Element lookup entries
## BEGIN

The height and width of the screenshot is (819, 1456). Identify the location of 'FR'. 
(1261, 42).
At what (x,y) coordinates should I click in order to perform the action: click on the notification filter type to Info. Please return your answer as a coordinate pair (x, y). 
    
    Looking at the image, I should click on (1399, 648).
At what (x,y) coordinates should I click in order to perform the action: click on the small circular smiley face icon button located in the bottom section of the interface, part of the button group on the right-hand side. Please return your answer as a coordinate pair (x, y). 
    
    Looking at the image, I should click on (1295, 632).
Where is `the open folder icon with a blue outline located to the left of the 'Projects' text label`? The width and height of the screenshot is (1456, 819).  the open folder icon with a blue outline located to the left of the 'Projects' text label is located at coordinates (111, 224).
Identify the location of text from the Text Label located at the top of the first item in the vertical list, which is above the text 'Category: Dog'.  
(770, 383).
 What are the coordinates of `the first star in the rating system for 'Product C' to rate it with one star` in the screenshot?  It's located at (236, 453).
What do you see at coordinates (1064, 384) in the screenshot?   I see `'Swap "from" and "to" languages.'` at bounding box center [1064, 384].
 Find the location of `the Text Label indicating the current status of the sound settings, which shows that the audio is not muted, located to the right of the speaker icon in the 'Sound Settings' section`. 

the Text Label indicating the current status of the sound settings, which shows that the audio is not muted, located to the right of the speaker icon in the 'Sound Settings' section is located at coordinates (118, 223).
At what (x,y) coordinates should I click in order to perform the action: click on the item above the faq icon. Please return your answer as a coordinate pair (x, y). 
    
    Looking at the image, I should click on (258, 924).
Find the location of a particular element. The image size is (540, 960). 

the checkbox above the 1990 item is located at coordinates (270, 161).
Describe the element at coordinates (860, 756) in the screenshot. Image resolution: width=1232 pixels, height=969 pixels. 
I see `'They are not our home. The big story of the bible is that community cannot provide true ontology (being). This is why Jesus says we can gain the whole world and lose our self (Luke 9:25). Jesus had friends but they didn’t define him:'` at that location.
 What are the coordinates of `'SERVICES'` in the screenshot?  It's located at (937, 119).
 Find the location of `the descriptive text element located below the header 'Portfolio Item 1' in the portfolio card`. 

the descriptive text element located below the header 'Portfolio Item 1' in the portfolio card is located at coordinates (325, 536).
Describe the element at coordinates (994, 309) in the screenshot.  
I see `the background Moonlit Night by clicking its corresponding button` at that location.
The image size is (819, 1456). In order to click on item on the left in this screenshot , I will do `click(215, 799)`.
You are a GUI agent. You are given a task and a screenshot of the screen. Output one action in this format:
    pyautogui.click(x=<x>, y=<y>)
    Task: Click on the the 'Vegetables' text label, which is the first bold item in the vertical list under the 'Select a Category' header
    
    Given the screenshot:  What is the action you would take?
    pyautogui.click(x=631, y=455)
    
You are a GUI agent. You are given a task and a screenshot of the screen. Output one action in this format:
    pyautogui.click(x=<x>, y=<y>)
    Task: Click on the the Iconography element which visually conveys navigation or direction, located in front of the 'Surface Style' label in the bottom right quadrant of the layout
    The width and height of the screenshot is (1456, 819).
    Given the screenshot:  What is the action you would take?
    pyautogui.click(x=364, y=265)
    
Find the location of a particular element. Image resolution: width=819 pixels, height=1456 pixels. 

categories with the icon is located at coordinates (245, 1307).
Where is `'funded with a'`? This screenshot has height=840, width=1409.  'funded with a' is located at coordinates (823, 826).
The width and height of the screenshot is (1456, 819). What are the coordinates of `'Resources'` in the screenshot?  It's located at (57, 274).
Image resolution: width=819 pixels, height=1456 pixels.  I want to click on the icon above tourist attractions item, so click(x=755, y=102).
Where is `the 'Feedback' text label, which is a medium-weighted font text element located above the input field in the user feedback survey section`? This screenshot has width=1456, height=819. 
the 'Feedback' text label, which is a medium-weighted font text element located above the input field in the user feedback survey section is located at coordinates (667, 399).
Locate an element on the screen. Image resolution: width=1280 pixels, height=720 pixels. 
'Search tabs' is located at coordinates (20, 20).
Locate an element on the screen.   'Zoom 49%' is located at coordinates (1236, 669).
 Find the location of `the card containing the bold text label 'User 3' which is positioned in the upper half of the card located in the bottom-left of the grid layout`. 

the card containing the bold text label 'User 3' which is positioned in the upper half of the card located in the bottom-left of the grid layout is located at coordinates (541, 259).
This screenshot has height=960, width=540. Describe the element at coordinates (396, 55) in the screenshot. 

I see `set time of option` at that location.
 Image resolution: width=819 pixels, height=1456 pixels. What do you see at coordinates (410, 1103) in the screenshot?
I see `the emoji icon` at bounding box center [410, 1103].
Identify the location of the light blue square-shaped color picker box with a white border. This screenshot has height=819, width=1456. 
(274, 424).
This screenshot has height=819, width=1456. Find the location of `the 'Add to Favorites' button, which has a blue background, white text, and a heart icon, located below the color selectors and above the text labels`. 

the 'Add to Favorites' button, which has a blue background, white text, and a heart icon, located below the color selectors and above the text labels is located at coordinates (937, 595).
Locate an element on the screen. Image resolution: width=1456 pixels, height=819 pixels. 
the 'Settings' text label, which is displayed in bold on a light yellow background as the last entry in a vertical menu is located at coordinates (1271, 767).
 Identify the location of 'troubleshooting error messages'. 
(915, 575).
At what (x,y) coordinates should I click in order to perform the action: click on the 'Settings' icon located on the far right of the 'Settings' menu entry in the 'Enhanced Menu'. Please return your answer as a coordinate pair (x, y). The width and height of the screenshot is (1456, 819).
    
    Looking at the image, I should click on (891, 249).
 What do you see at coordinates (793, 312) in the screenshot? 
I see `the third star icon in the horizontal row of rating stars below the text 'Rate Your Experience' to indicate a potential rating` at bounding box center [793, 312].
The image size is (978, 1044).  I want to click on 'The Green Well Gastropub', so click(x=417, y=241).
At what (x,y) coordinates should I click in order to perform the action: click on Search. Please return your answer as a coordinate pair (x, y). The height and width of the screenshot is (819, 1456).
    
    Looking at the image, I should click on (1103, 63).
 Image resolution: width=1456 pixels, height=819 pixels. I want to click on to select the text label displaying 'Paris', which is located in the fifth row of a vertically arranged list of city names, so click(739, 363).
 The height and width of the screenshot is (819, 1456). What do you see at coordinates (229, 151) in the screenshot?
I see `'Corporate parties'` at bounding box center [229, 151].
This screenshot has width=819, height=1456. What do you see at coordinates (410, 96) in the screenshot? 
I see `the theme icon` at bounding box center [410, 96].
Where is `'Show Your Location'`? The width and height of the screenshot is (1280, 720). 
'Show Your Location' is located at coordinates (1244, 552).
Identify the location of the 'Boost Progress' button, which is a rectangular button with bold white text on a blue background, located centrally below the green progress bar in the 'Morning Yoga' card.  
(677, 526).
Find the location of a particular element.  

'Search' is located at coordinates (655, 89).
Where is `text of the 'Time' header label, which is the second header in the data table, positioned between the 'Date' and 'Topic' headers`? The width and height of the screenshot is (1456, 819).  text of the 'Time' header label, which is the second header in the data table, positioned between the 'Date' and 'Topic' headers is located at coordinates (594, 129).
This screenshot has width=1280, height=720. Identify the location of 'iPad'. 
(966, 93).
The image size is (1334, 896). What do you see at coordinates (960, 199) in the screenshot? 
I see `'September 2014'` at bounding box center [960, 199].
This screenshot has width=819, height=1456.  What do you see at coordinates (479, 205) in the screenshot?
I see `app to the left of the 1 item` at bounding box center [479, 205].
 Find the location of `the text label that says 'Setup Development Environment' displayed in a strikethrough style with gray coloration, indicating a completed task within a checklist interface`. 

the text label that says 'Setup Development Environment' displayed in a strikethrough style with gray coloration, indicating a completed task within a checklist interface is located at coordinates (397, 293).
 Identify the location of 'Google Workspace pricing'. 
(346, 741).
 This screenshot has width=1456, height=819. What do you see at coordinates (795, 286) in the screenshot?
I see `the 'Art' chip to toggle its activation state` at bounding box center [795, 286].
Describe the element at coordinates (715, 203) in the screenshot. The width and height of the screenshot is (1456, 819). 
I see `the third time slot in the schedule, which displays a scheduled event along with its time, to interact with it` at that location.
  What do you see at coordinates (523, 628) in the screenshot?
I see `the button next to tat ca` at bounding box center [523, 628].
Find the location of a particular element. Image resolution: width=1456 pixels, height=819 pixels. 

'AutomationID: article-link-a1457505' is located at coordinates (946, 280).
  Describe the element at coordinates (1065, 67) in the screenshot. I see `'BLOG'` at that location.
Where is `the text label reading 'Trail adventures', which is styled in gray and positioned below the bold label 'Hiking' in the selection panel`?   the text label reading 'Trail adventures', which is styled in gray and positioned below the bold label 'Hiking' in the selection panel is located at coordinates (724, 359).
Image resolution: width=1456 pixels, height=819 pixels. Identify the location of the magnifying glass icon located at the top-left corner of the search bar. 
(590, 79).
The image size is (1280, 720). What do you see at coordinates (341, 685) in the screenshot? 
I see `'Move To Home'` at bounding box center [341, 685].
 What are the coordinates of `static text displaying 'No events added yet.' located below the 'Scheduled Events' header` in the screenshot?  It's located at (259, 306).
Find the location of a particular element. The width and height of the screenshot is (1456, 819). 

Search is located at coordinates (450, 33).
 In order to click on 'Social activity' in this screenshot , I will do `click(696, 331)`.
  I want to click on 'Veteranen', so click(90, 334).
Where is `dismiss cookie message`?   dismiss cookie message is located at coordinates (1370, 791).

## END

*Exercise description*:
Reproduce verbatim every line of the entries above, from the line containing "Identify the location of text" down through the line containing "at (937, 119).", including both of those lines.

*Response below*:
Identify the location of text from the Text Label located at the top of the first item in the vertical list, which is above the text 'Category: Dog'.  
(770, 383).
 What are the coordinates of `the first star in the rating system for 'Product C' to rate it with one star` in the screenshot?  It's located at (236, 453).
What do you see at coordinates (1064, 384) in the screenshot?   I see `'Swap "from" and "to" languages.'` at bounding box center [1064, 384].
 Find the location of `the Text Label indicating the current status of the sound settings, which shows that the audio is not muted, located to the right of the speaker icon in the 'Sound Settings' section`. 

the Text Label indicating the current status of the sound settings, which shows that the audio is not muted, located to the right of the speaker icon in the 'Sound Settings' section is located at coordinates (118, 223).
At what (x,y) coordinates should I click in order to perform the action: click on the item above the faq icon. Please return your answer as a coordinate pair (x, y). 
    
    Looking at the image, I should click on (258, 924).
Find the location of a particular element. The image size is (540, 960). 

the checkbox above the 1990 item is located at coordinates (270, 161).
Describe the element at coordinates (860, 756) in the screenshot. Image resolution: width=1232 pixels, height=969 pixels. 
I see `'They are not our home. The big story of the bible is that community cannot provide true ontology (being). This is why Jesus says we can gain the whole world and lose our self (Luke 9:25). Jesus had friends but they didn’t define him:'` at that location.
 What are the coordinates of `'SERVICES'` in the screenshot?  It's located at (937, 119).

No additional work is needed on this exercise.